Marco Velli (UCLA, USA), mvelli@ucla.edu

Carl Henney (Air Force Research Laboratory (AFRL), USA), cjhenney@gmail.com

Gherardo Valori (MSSL, UCL, UK), g.valori@ucl.ac.uk

Yannis Zouganelis (European Space Agency, ESAC, Spain), yzougane@cosmos.esa.int

 

Keywords (Impact):
Electric power systems, GICs, Satellite/debris drag, Navigation and/or Communications, (Aero)space assets functions, Human exploration

Keywords (Activity Type):
Requirements, Modeling, Forecasting, Data Utilization, Information Architecture, Assessment 
 

Introduction:

Establishing magnetic connectivity from the solar surface to any point in the interplanetary space is a key challenge in today's space physics. Solar Orbiter operations require a priori knowledge of the regions of the observed solar disk and corona that will either be connected magnetically to the spacecraft within at least few-days lead time, or be the source of solar wind flows and particles that are likely to be detected in-situ. More generally, relating remote observations to in-situ data from one or more spacecraft (e.g, synergies between Solar Orbiter and Parker Solar Probe) requires tools and methods that establish connectivity systematically. 
A web-based tool (the IRAP's connectivity tool) already provides continuously a set of magnetic field connectivity forecasts (as well as past-event estimations) for different locations.
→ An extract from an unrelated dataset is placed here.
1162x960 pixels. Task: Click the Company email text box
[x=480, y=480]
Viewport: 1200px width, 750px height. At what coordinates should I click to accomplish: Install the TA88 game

The tool relies on robust observational and modeling methods, and aims at federating/integrating diverse contributions from the community in a common operational framework. This effort, supported by the ESA's Solar Orbiter MADAWG group, serves as a test-bed for space-weather predictive models and will provide deeper insights on the multitude of processes that have an impact on the propagation of solar disturbances across the corona and heliosphere.

Objectives:

The main goals of the action team are to:

  • Evaluate the capabilities of the connectivity methods already implemented, and identify current limitations.
  • Define forecast validation metrics and test-cases.
  • Propose future improvements and/or the integration of new methods (models, datasets).
  • Discuss strategies to relate observations and measurements from multiple sources, and to coordinate future multiple spacecraft campaigns.

Action Topics:

  • Analysis, modeling and prediction of coronal structure and solar wind sources,
  • Definition of metrics and validation for coronal structures,
  • Quantification of uncertainties in mapping to solar wind sources.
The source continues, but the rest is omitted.